(AIM OF THE EXERCISE): Please transcribe word for word the part of the passage below on Indonesia's National Counter Terrorism Agency, from "Indonesia now has" to "of national preparedness.".

[SOURCE PASSAGE — start]

Indonesian government department

The National Counter Terrorism Agency (Badan Nasional Penanggulangan Terorisme; abbreviated as BNPT) is an Indonesian non-ministerial government department that works to prevent terrorism.

== History ==
BNPT was formed based on the 46th Presidential Regulation of 2010. The predecessor of this agency was Counter-Terrorism Coordinating Desk (Desk Koordinasi Pemberantasan Terorisme abbreviated as DKPT).

Its stated missions involve prevention terrorism and radicalism through efforts to work with government institutions and the community including prevention, protection, prosecution and de-radicalization of terrorism in Indonesia.

In 2015, Indonesia was taken out of the 'Non-Cooperative Countries or Territories' (NCCTs) list by the Financial Action Task Force (FATF).

Indonesia now has the same advantages and status as G20 countries.

The exit proves that BNPT is committed to preventing terrorism by combating financial crimes through the implementation of Law No.9/2013.

== Function ==
BNPT is responsible for:

- Formulating policies, strategies, and programs in the field of prevention terrorism;
- Coordinating the relevant government agencies in the implementation and implementing policies in the field of prevention terrorism;
- Implementing policies in the field of counter-terrorism by forming task forces composed of elements relevant government agencies in accordance with the duties, functions and authority of each. The field of prevention terrorism covering prevention, protection, de-radicalization, taking action, and the preparation of national preparedness.

== Management ==
The BNPT is headed by a chief, who is responsible to the President.

When it was first launched, the leader of BNPT held the ranking of a civil servant but the Presidential Regulation in 2012 elevated the post of BNPT Chief to the ministerial level.

[SOURCE PASSAGE — finish]
[ENTRIES PROVIDED — start]

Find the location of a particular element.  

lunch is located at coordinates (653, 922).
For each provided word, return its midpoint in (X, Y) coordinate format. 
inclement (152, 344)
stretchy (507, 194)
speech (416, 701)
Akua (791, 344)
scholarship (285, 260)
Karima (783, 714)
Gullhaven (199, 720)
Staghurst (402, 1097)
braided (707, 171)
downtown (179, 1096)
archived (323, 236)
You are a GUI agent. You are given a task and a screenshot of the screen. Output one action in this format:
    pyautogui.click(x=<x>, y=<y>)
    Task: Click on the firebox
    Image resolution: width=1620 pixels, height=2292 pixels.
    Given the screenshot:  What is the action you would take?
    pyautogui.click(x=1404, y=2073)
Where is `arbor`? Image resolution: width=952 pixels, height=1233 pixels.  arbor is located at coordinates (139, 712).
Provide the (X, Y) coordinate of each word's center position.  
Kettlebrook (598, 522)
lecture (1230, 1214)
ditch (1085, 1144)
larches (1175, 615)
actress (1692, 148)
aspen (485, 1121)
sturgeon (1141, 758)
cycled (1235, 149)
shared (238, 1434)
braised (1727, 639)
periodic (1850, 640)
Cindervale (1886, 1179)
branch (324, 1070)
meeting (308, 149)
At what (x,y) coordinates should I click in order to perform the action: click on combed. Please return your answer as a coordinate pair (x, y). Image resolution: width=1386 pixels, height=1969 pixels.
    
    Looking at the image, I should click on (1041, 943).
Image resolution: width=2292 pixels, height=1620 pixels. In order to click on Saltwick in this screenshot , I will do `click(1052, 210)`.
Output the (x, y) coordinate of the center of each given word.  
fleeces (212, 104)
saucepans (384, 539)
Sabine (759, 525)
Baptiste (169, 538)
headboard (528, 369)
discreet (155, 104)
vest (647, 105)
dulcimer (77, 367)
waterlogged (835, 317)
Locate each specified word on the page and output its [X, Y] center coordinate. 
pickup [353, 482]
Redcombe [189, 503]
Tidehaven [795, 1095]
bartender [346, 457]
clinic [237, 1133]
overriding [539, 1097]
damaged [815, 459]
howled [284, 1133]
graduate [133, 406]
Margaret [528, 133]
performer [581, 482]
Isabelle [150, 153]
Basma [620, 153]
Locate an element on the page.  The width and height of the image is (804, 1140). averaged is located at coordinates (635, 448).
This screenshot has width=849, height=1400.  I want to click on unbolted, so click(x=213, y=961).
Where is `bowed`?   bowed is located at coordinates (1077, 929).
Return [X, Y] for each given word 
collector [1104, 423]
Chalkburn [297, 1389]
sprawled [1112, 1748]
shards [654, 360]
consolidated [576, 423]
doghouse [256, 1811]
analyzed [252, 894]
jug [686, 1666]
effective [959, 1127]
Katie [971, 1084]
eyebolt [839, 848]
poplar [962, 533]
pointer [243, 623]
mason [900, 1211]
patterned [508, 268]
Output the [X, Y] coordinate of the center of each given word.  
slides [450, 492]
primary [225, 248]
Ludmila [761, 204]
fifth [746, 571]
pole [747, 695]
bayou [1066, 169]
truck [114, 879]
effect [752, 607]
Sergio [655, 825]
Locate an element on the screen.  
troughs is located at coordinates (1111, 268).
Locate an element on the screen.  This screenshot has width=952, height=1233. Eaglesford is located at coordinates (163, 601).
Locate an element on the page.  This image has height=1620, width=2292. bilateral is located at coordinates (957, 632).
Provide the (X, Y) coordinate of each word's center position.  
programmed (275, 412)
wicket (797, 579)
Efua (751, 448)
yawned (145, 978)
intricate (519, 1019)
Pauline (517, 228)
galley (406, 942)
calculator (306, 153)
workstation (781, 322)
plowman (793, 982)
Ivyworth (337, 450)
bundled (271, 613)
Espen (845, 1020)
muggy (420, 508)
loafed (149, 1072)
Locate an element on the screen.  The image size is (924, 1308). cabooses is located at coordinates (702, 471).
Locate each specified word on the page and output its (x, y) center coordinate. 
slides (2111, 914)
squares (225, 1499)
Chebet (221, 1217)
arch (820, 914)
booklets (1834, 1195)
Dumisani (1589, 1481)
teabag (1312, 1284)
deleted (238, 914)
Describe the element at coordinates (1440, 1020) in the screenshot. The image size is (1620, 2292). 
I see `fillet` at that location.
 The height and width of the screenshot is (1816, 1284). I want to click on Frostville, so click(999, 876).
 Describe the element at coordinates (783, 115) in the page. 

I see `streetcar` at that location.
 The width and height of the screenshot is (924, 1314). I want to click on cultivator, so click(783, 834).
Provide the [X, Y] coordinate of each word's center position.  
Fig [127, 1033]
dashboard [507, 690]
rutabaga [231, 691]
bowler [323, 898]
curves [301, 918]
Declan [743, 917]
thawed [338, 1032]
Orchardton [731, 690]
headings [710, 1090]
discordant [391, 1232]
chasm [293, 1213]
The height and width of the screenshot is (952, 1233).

[ENTRIES PROVIDED — finish]

(ANSWER SECTION):
Indonesia now has the same advantages and status as G20 countries.

The exit proves that BNPT is committed to preventing terrorism by combating financial crimes through the implementation of Law No.9/2013.

== Function ==
BNPT is responsible for:

- Formulating policies, strategies, and programs in the field of prevention terrorism;
- Coordinating the relevant government agencies in the implementation and implementing policies in the field of prevention terrorism;
- Implementing policies in the field of counter-terrorism by forming task forces composed of elements relevant government agencies in accordance with the duties, functions and authority of each. The field of prevention terrorism covering prevention, protection, de-radicalization, taking action, and the preparation of national preparedness.